──────── SOURCE EXCERPT ────────

Apr 292021
 

 

(TheMadIsraeli returns to NCS with the following recommendation of a new album released by Chocobo Band from Italy.)

I’ve been working on a big project for the website (hence the lack of activity, but trust that I’ve been keeping up with the music), and I’ve been gaming a lot, so I had a real excuse to just sit down and listen to music. I’m currently replaying through Blasphemous (great game btw) while I check out all the albums I personally give a shit about. I wrote an article this year about the relationship and instances where video games and metal intersect, but I was covering it from the perspective of the video games including the metal and not vice versa.

Todays subject of review, Tales From Other Worlds by Chocobo Band, is the inverse. This is a group of metalheads wanting to express their love for one of the most important landmark gaming franchises of all time, and to pay fitting tribute to Nobuo Uematsu, one of music’s greatest compositional virtuosos of ALL TIME.

──────── INFORMATION GIVEN ────────

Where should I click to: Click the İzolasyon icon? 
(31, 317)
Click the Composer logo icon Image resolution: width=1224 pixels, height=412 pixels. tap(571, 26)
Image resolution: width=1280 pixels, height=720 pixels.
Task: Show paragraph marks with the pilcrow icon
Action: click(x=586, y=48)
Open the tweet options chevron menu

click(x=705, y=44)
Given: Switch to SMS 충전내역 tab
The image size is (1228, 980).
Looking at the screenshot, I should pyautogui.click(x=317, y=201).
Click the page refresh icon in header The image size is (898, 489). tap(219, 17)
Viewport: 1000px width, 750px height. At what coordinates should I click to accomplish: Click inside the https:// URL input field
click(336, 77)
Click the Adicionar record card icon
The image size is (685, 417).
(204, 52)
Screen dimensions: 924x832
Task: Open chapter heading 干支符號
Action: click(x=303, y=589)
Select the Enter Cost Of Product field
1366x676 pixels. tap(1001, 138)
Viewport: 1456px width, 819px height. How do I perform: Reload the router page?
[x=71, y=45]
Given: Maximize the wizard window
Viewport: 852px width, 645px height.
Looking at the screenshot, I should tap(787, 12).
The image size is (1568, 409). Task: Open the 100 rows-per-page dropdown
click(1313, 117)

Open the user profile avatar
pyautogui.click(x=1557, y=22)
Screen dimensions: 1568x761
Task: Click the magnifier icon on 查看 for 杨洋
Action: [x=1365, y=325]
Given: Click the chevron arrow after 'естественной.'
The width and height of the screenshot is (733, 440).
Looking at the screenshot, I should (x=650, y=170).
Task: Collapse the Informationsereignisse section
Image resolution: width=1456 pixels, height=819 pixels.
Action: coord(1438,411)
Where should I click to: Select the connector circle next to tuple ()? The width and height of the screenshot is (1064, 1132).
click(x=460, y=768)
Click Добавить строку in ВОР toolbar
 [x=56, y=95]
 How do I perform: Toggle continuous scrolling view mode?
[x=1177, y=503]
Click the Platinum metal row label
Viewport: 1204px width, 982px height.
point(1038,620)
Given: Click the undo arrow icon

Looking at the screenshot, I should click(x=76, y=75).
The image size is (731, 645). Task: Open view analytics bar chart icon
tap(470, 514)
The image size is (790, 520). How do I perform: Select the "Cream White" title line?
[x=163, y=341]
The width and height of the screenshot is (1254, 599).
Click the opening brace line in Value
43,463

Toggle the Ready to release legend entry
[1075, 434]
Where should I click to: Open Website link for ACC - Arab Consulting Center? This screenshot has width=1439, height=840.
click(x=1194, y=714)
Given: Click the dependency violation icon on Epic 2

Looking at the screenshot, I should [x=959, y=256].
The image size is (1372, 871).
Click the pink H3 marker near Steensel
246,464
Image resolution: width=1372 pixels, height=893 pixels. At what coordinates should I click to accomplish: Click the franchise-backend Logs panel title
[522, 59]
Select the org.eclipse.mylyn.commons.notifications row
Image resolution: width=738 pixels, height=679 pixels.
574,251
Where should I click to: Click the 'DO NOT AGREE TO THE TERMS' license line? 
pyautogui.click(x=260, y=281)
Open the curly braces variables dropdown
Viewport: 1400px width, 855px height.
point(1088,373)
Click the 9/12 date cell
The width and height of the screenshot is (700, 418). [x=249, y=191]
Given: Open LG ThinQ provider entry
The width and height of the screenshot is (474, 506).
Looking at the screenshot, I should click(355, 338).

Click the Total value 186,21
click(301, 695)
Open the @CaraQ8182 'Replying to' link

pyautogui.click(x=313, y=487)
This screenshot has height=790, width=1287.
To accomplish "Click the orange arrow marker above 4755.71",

────────

* [COMPLETE THE FOLLOWING]
1 > Please reproduce a passage of the album review word for word, beginning at the words "I’ve been working" and stopping after "not vice versa.".
2 > Answer these from the album review:
(a) Which country is Chocobo Band from?
(b) Which game is the writer replaying?
(c) What is the title of the album under review?
The records have no connection to the album review.

* [OUTPUTS]
1 >
I’ve been working on a big project for the website (hence the lack of activity, but trust that I’ve been keeping up with the music), and I’ve been gaming a lot, so I had a real excuse to just sit down and listen to music. I’m currently replaying through Blasphemous (great game btw) while I check out all the albums I personally give a shit about. I wrote an article this year about the relationship and instances where video games and metal intersect, but I was covering it from the perspective of the video games including the metal and not vice versa.

2 >
(a) Italy
(b) Blasphemous
(c) Tales From Other Worlds